■ **DIRECTIONS**
In your reply, reproduce the lines from the first one below to the line containing "This screenshot has height=1568, width=706.", inclusive, exactly as they stand.
** SOURCE MATERIAL follows **
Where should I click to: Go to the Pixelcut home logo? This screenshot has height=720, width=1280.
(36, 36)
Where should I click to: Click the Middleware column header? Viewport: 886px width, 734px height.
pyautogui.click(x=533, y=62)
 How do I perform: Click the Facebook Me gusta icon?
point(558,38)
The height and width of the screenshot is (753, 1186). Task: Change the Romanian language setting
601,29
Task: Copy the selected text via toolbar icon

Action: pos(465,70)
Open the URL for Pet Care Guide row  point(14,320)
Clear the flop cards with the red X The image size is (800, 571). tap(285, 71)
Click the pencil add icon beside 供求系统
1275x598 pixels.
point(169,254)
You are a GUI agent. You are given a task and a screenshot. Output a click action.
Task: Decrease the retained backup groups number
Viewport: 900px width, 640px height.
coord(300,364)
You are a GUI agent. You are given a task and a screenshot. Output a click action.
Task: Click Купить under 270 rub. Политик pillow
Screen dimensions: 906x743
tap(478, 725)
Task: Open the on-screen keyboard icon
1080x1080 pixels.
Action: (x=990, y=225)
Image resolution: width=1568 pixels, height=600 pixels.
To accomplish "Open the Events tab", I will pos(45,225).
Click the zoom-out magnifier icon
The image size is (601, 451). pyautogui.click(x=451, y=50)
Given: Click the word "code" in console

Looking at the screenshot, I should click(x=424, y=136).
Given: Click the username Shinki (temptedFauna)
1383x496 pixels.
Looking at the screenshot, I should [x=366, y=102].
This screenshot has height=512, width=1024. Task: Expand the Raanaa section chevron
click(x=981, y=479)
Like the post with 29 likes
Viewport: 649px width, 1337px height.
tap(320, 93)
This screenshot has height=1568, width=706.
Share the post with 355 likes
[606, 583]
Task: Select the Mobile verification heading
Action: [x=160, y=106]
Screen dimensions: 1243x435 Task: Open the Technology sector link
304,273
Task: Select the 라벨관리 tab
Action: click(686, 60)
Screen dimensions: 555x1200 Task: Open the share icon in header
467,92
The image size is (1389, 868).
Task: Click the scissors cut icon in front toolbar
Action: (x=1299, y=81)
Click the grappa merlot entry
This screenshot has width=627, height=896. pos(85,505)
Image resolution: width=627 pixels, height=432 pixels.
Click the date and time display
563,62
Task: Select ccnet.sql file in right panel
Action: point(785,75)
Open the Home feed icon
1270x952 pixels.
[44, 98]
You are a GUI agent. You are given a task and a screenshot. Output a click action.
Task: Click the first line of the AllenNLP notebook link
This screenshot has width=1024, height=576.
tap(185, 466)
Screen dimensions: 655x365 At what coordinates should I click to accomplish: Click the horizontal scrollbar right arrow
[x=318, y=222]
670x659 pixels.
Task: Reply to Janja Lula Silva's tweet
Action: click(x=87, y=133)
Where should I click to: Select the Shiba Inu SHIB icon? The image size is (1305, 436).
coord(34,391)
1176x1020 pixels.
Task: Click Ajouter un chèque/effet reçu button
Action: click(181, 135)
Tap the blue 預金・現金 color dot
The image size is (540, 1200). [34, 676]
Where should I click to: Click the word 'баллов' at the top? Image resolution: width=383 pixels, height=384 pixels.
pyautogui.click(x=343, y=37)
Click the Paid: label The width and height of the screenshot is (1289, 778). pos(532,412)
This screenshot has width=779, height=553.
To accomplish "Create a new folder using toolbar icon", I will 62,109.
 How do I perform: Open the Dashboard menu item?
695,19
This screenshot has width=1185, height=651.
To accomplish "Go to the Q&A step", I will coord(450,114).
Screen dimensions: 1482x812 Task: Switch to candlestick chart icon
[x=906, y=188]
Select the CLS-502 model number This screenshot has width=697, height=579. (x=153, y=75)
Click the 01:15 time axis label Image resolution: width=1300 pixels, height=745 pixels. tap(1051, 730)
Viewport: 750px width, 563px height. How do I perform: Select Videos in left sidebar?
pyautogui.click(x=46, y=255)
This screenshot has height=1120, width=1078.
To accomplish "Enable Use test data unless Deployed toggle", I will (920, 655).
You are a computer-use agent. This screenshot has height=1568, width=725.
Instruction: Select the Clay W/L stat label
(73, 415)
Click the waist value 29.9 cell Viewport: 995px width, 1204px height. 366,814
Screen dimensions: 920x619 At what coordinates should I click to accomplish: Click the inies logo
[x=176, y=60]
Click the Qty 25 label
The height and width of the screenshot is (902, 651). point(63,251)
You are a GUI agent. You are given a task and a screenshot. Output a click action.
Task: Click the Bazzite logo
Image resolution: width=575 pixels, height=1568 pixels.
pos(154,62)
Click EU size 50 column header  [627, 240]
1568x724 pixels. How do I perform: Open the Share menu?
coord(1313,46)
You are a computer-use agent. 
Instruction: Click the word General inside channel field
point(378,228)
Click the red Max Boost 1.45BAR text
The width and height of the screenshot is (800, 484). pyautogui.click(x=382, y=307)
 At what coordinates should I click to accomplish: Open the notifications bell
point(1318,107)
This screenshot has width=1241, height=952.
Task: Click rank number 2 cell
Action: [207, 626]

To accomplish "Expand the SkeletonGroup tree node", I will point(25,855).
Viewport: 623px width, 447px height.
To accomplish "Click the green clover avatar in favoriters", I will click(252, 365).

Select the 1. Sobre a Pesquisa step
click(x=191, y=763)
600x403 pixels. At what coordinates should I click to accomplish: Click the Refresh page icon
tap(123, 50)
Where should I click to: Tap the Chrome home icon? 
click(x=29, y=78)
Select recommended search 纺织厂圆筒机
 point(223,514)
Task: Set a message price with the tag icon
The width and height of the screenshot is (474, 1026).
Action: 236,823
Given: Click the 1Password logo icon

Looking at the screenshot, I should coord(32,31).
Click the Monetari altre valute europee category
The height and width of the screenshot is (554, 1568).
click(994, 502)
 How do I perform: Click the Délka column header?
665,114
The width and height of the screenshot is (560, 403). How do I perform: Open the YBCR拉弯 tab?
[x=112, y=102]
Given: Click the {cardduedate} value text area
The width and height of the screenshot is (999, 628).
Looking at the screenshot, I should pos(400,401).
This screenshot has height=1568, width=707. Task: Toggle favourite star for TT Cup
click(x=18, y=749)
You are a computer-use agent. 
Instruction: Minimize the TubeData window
** End of SOURCE MATERIAL **
■ **SOLUTION FOR THIS PROBLEM**
Where should I click to: Go to the Pixelcut home logo? This screenshot has height=720, width=1280.
(36, 36)
Where should I click to: Click the Middleware column header? Viewport: 886px width, 734px height.
pyautogui.click(x=533, y=62)
 How do I perform: Click the Facebook Me gusta icon?
point(558,38)
The height and width of the screenshot is (753, 1186). Task: Change the Romanian language setting
601,29
Task: Copy the selected text via toolbar icon

Action: pos(465,70)
Open the URL for Pet Care Guide row  point(14,320)
Clear the flop cards with the red X The image size is (800, 571). tap(285, 71)
Click the pencil add icon beside 供求系统
1275x598 pixels.
point(169,254)
You are a GUI agent. You are given a task and a screenshot. Output a click action.
Task: Decrease the retained backup groups number
Viewport: 900px width, 640px height.
coord(300,364)
You are a GUI agent. You are given a task and a screenshot. Output a click action.
Task: Click Купить under 270 rub. Политик pillow
Screen dimensions: 906x743
tap(478, 725)
Task: Open the on-screen keyboard icon
1080x1080 pixels.
Action: (x=990, y=225)
Image resolution: width=1568 pixels, height=600 pixels.
To accomplish "Open the Events tab", I will pos(45,225).
Click the zoom-out magnifier icon
The image size is (601, 451). pyautogui.click(x=451, y=50)
Given: Click the word "code" in console

Looking at the screenshot, I should click(x=424, y=136).
Given: Click the username Shinki (temptedFauna)
1383x496 pixels.
Looking at the screenshot, I should [x=366, y=102].
This screenshot has height=512, width=1024. Task: Expand the Raanaa section chevron
click(x=981, y=479)
Like the post with 29 likes
Viewport: 649px width, 1337px height.
tap(320, 93)
This screenshot has height=1568, width=706.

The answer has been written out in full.